We then went and looked at our Gamma Knife experience for tumors treated with an MRI within a month of their actual Gamma Knife MRI. And what we found is that the pre-SRS scan, basically for patient selection, to the time at which they actually had their Gamma Knife treatments stand when their head frame or head was placed in a frame, we found is that treatment, that the tumor volume at time of treatment was actually 1.35 times the actual size if there was a 14-day delay, and this roughly equated to a 0.2-millimeter growth per day of those tumors. And what we found is that there were specific risks via features that increased the likelihood of growth during this time, one was the certain subtypes of tumors. In lung cancer, we've seen sarcoma mass grow much faster, and brain mets, sarcoma doesn't go to the brain that much, we saw that melanoma grew much faster. In order to actually fully encompass the tumors, we would have needed increasing margin based on the actual buying size of the tumors in order to encompass your target. For instance, if you were going to do a pre-plan, as we now can, what we found is that once tumors were at least 2cc in size, you needed a margin of almost 4 millimeters in order to truly encompass that tumor at a time of treatment. So that is far too much margin than you would ever want to add.

We also found that patients that were not receiving systemic therapy at the time, we no longer really stopped that, we just interdigitate our radiosurgery between cycles, if they're getting cycles, or we just have them continue their systemic therapy in general if it's just oral therapy, but if they were not having systemic therapy, they had much higher rates of growth.
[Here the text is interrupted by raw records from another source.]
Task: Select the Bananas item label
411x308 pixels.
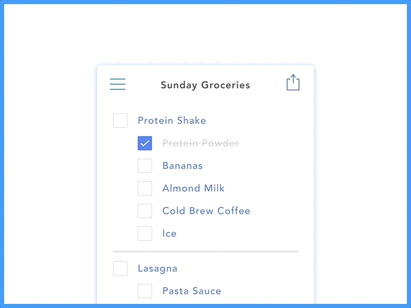Action: [x=182, y=166]
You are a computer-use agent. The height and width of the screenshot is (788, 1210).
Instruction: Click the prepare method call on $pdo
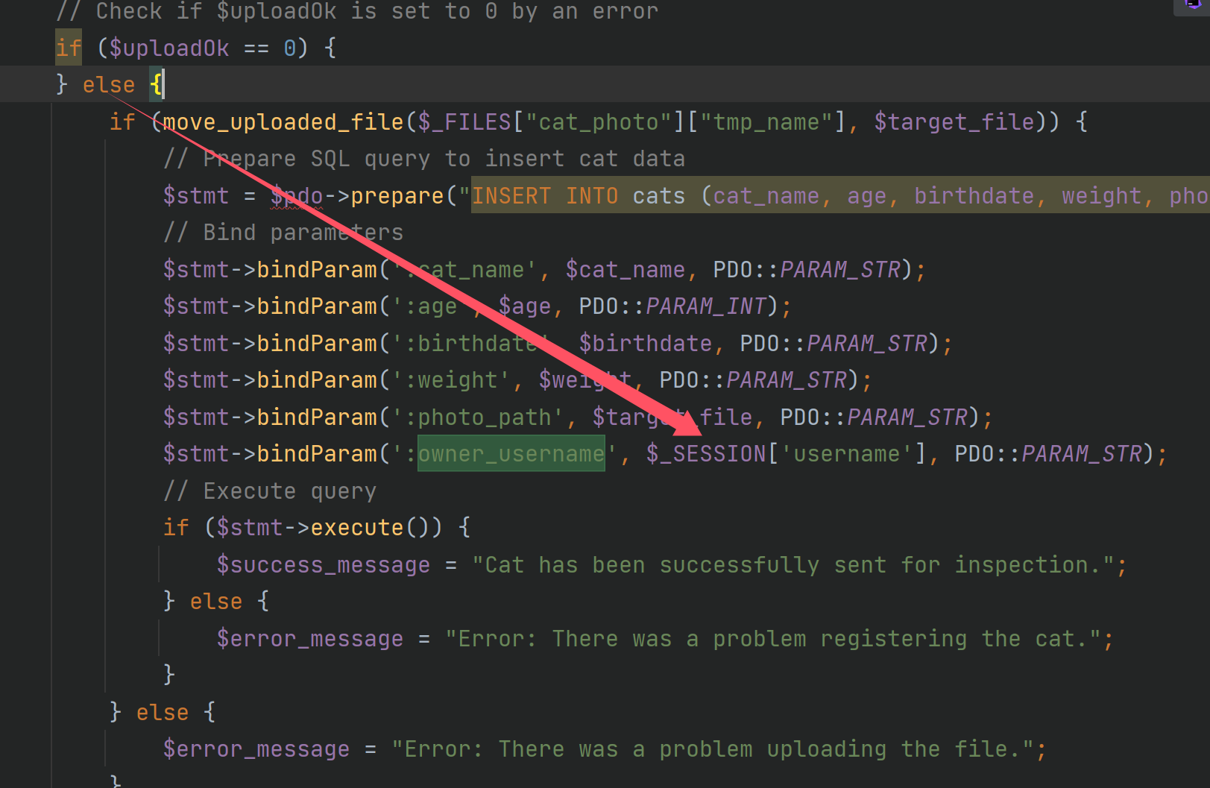click(397, 196)
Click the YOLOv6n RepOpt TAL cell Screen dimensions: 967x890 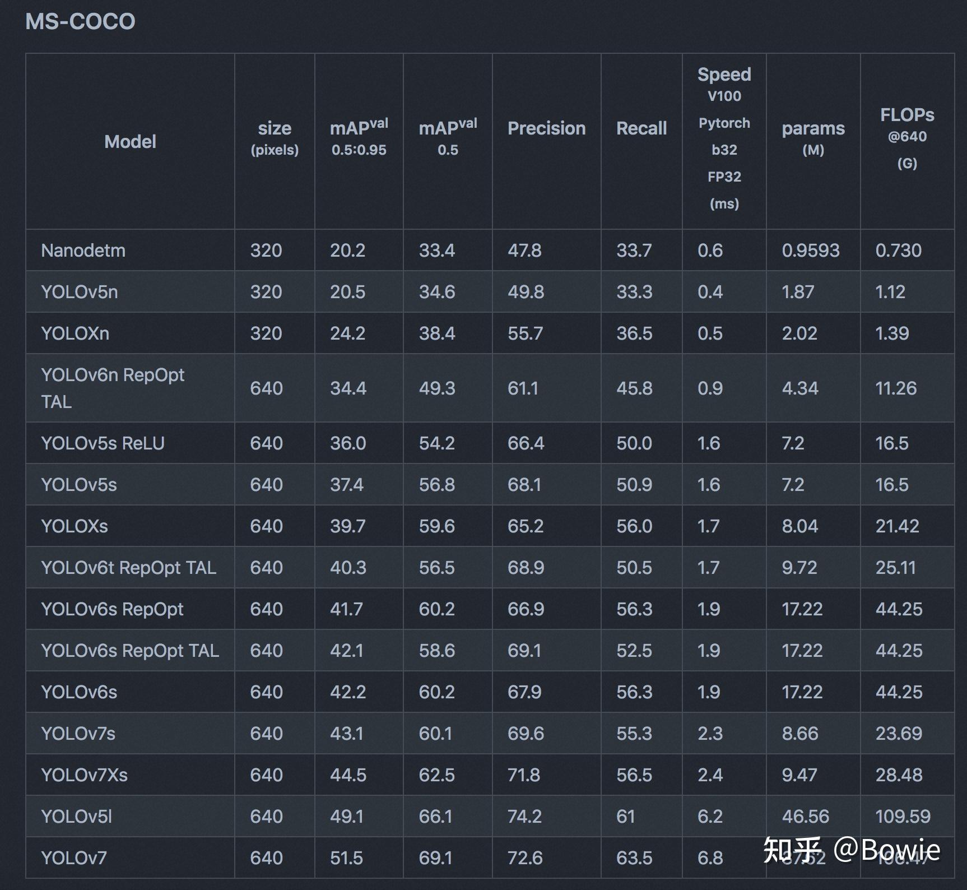[113, 388]
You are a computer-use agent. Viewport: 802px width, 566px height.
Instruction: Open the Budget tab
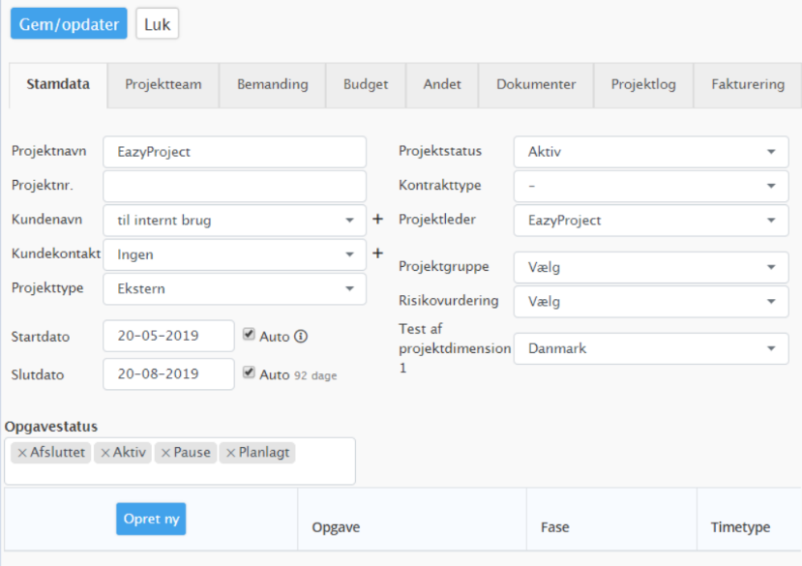pos(366,85)
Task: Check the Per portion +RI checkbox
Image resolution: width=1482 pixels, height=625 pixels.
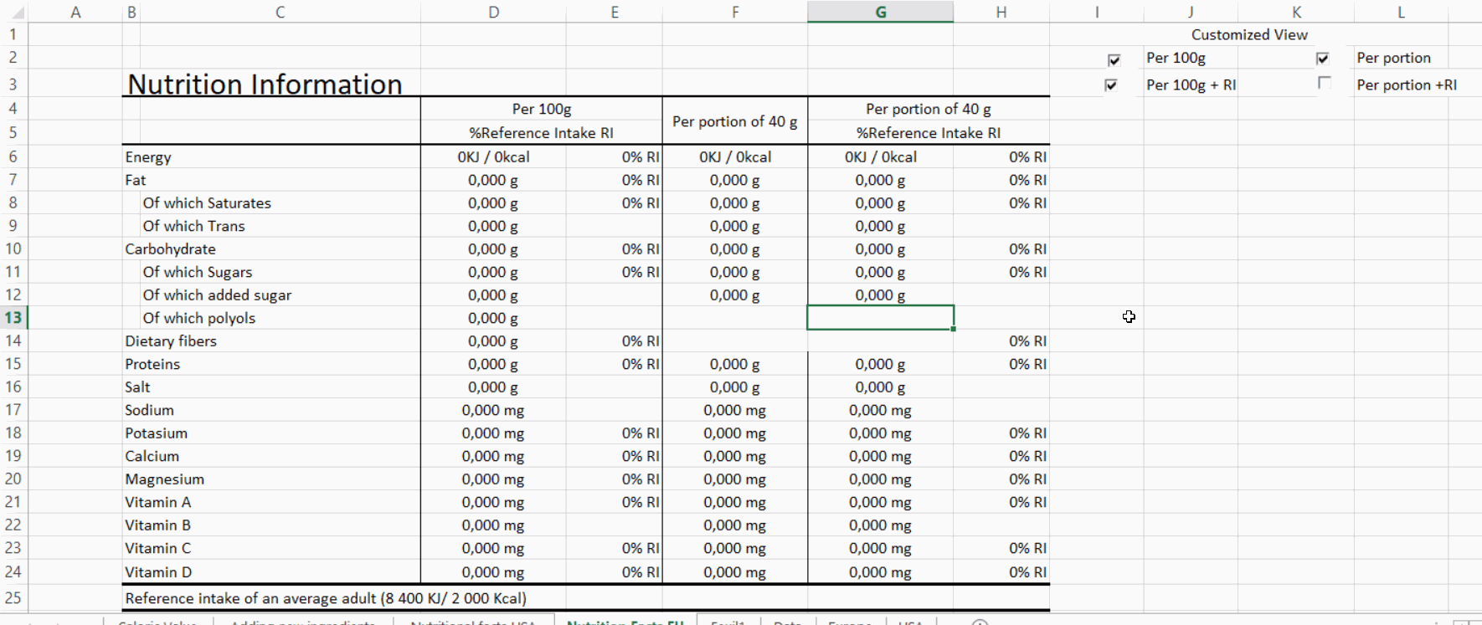Action: pyautogui.click(x=1324, y=83)
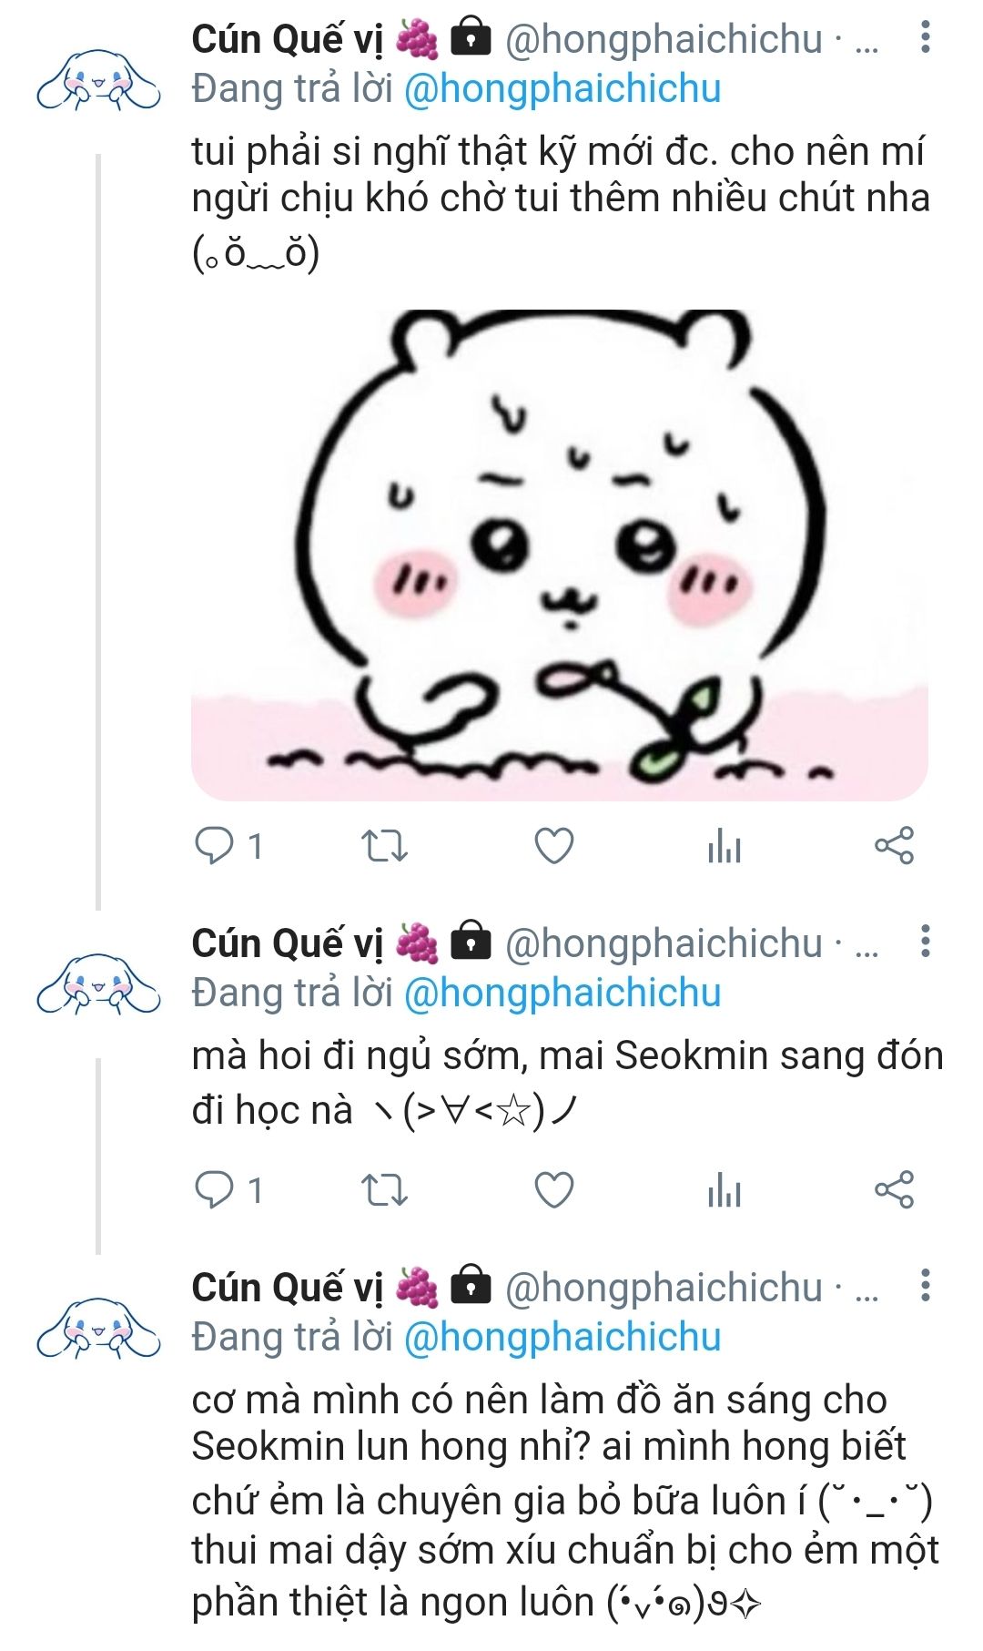
Task: Share the tweet with the hamster image
Action: [894, 846]
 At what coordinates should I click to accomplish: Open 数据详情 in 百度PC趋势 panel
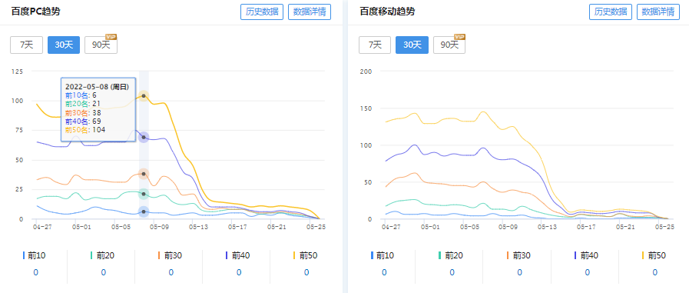(x=310, y=12)
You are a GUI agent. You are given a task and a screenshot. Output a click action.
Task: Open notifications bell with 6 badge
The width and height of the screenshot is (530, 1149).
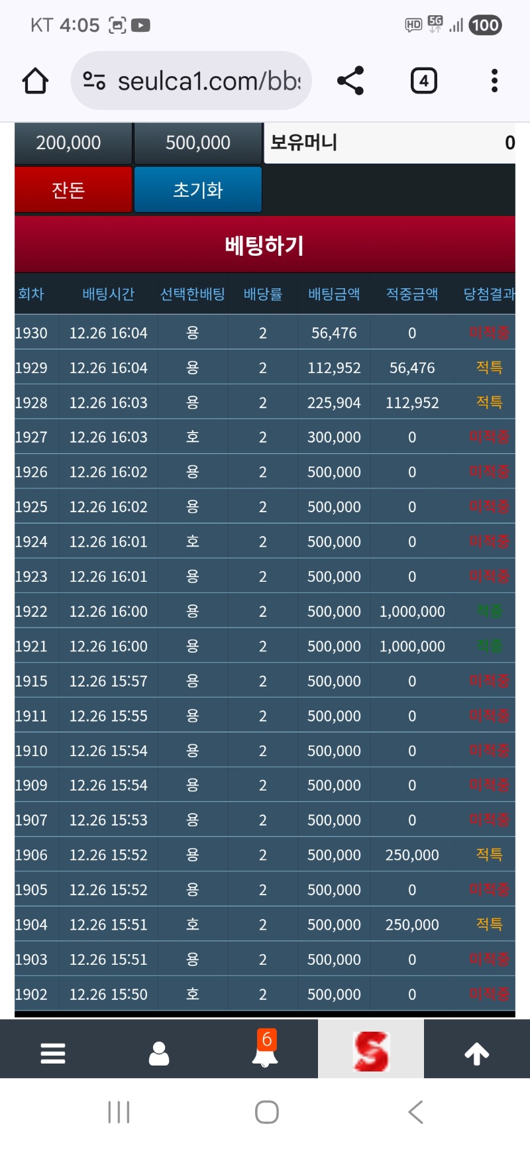click(265, 1050)
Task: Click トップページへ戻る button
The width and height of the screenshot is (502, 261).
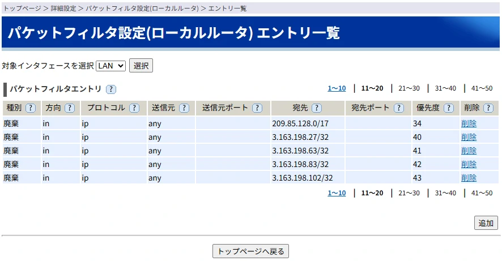Action: point(251,251)
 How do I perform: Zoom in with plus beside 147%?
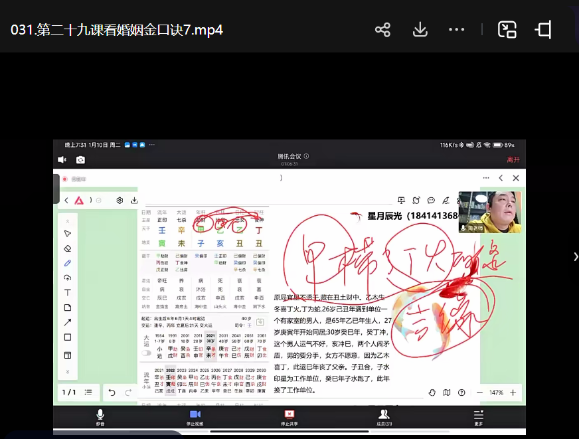point(513,393)
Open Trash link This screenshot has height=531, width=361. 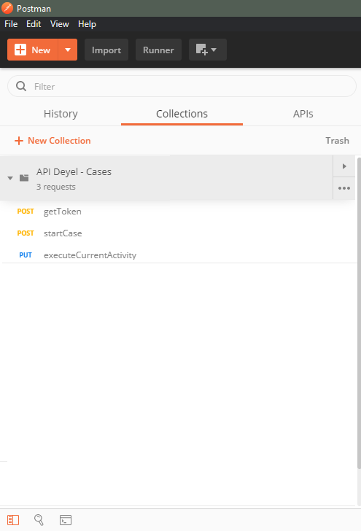point(337,141)
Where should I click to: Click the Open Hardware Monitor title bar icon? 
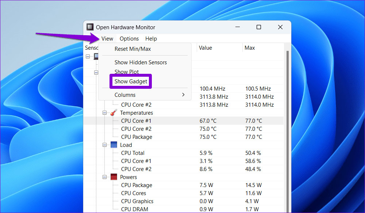point(90,27)
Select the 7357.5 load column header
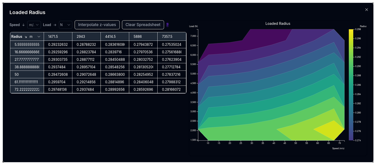This screenshot has height=165, width=376. click(172, 37)
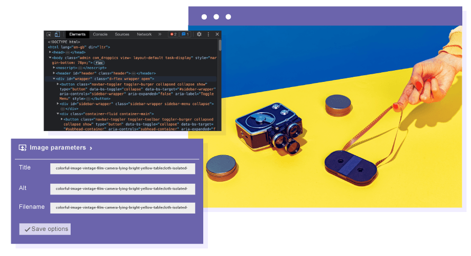Open DevTools settings gear
The width and height of the screenshot is (471, 256).
[x=199, y=34]
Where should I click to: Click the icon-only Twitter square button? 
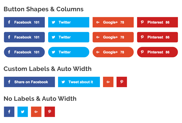(23, 112)
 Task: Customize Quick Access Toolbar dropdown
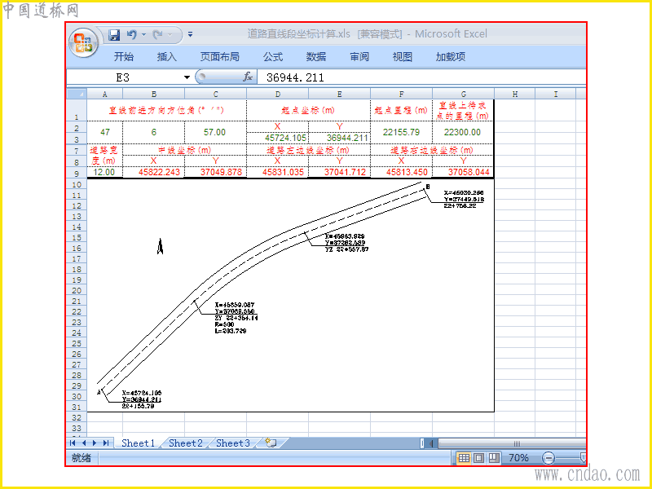(x=190, y=34)
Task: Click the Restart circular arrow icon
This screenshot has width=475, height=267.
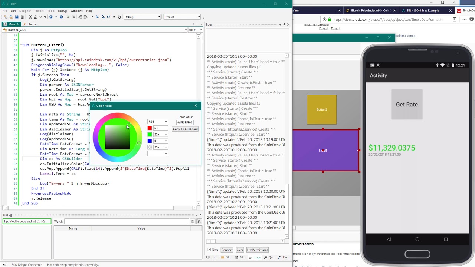Action: pos(119,17)
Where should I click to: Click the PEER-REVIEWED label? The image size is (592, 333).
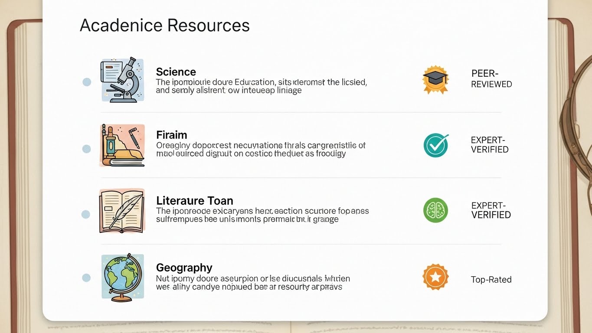(x=491, y=79)
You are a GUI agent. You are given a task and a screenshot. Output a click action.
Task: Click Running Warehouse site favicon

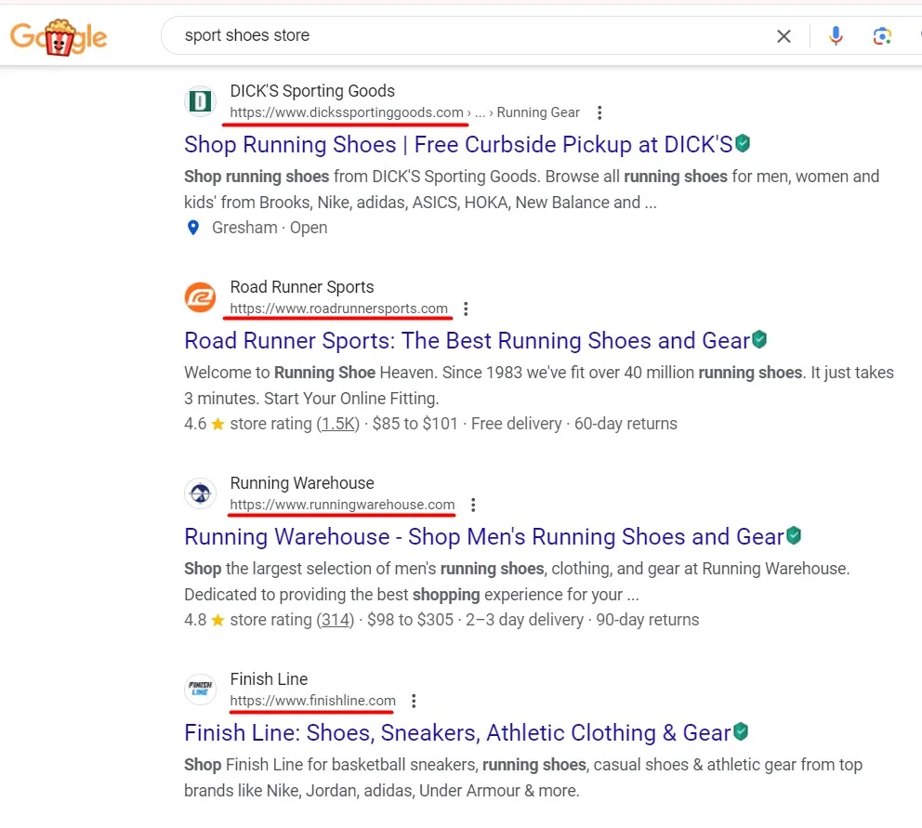tap(200, 493)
It's always nice to get corroboration from other institutions. Another institution evaluated their pre-planning where they would get an MRI, they would generate a pre-plan, here they generated in 34 patients and 59 targets. They found that if the MRI they're using their pre-plan for was more than 7 days old when they got an MRI, at the time of treatment, they found that they had to change their plans 78% of the time. If there was at least 7 days, if it was less than or equal to 7 days, they still had to change it 41% of the time. So as we start to get down to the nitty-gritty, eventually, it reaches a point where you start to go, how much of this is real volumetric change over growth within that first week and how much of that is potentially just changes due to distortion between one magnet on one day and one magnet another day in the same patient?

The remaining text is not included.